Fasten your seat belts: the coupled solver is taking off on GPU!

By Daniele Obiso

Cabin crew, please take your seats for take-off.

Pilots around the world

Do you see yourself on a plane listening to these words coming loud and clear out of the speakers? After all those long queues and waiting you have done, expecting your turn, and then the next one, and the next once again, these are really the only words you want to hear. We are ready to take off!
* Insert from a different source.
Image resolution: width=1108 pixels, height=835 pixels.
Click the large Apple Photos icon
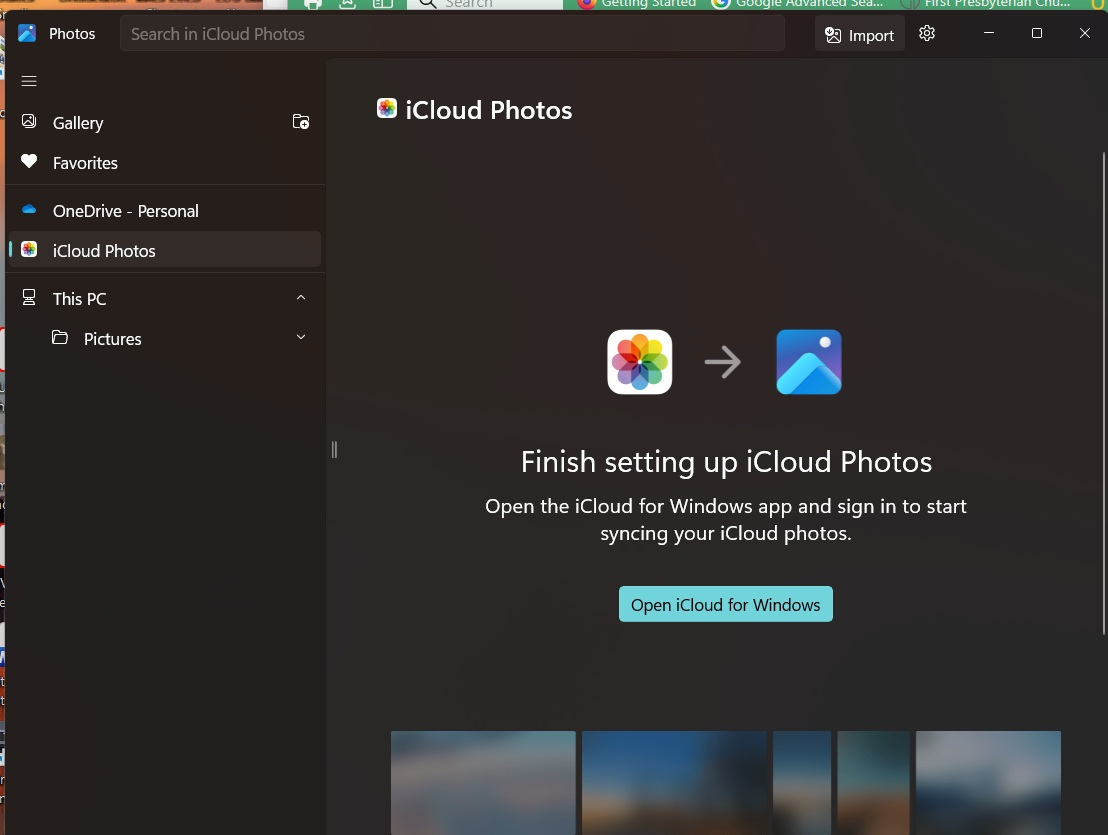[640, 362]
In that moment, the captain’s announcement fills the air with a sense of anticipation and adventure, and you anxiously wait for the instant when wheels leave the ground.
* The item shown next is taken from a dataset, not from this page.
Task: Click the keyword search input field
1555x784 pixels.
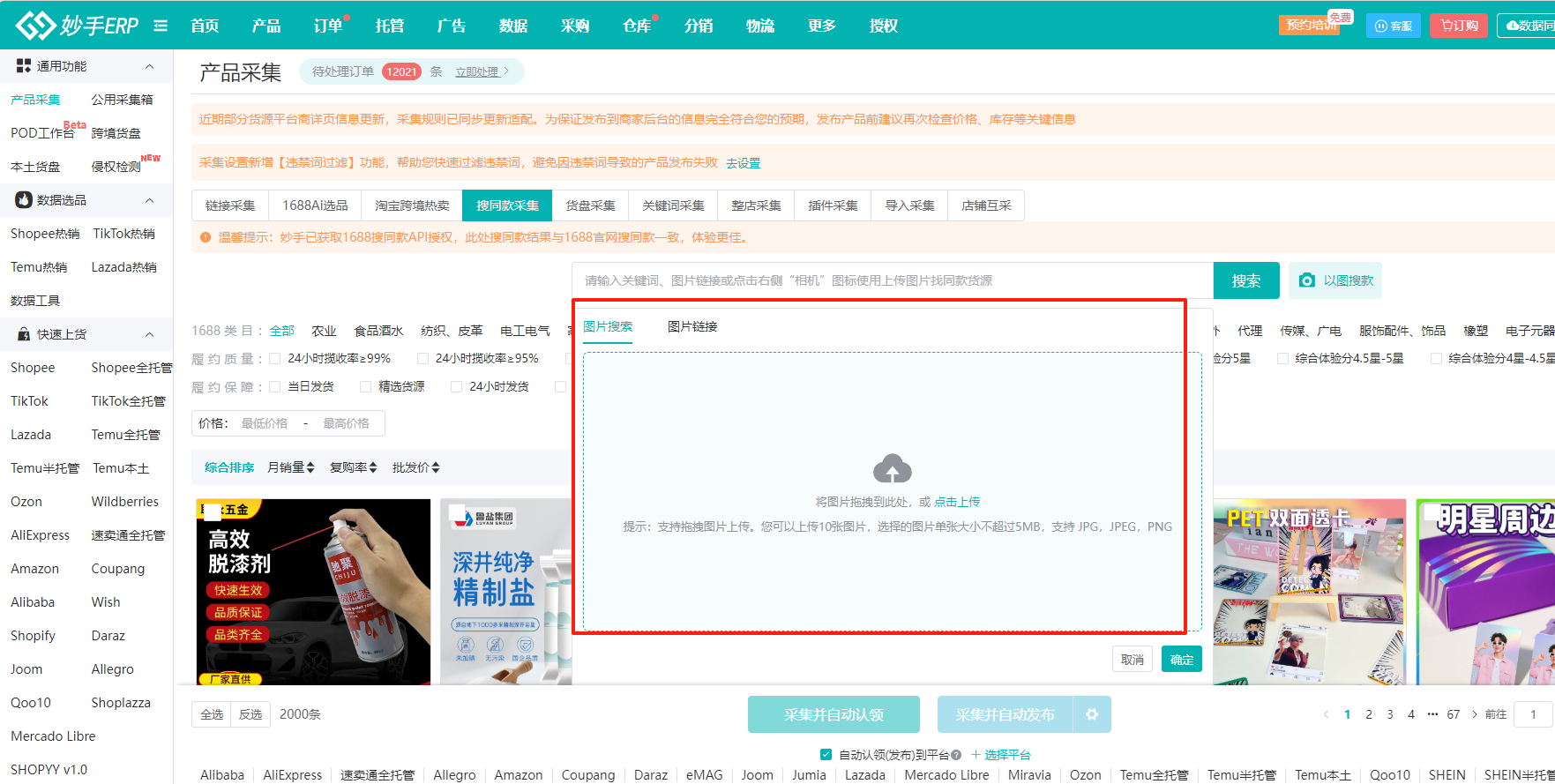Action: (891, 280)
Today, I feel some of the same thrill waiting for the upcoming release of Simcenter STAR-CCM+ 2306. So, fasten your seat belt and come fly with me! With our new GPU capabilities, you will experience a tool that will boost you ahead, expand your goals and turn your product development workflow into a sustainable success story. The countdown has begun, and we are here to be your trusted co-pilots on this extraordinary journey.
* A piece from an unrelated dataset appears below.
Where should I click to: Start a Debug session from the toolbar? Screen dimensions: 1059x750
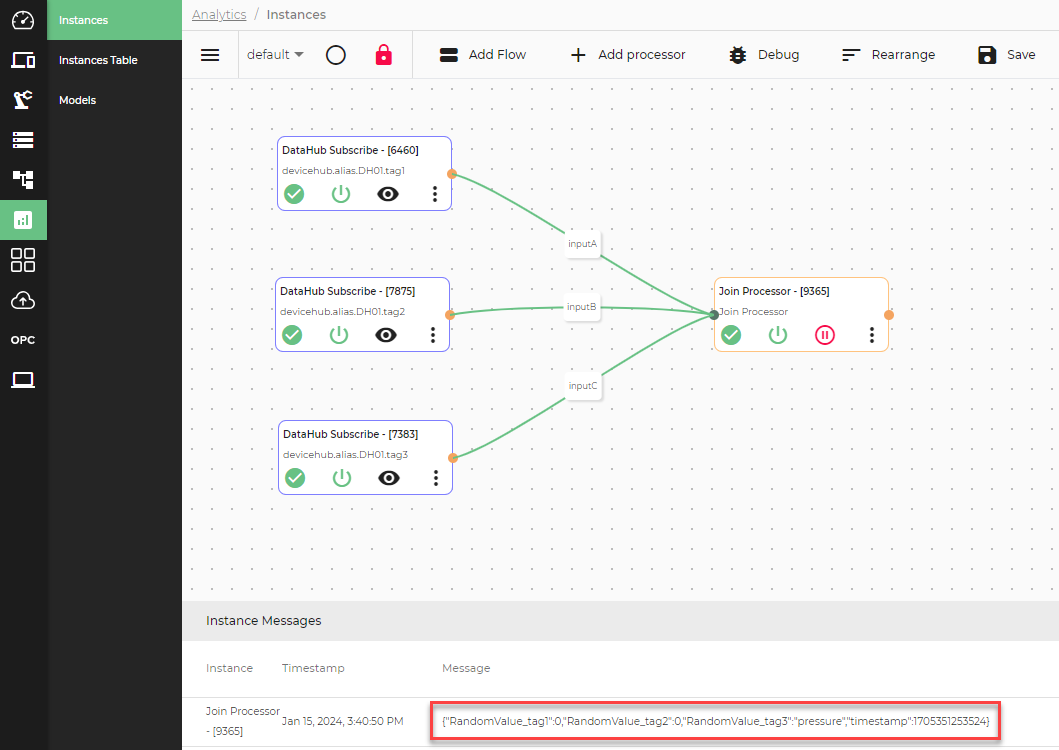pyautogui.click(x=764, y=55)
GPU-native coupled flow and energy solver

In Simcenter STAR-CCM+ 2306, we continue to broaden our portfolio of GPU-based solvers with a big leap forward for many relevant industrial applications: the GPU-native coupled flow and energy solver.
The coupled solver in Simcenter STAR-CCM+ is a very robust and efficient density-based solver that has been for years the best practice for several industrial applications, amongst which: automotive vehicle external aerodynamics, aerospace aerodynamics, turbomachinery aero performance and Conjugate Heat Transfer (CHT) blade cooling. Compared to the segregated solver, some of its greatest advantages are the linear scalability of CPU time with cell count and the ability to achieve deeper (and faster) residuals convergence, especially for steady state flows. The recent introduction of the Automatic CFL control has further improved its ease of use and accessibility, by ensuring a straight out-of-the-box convergence for a variety of flow problems.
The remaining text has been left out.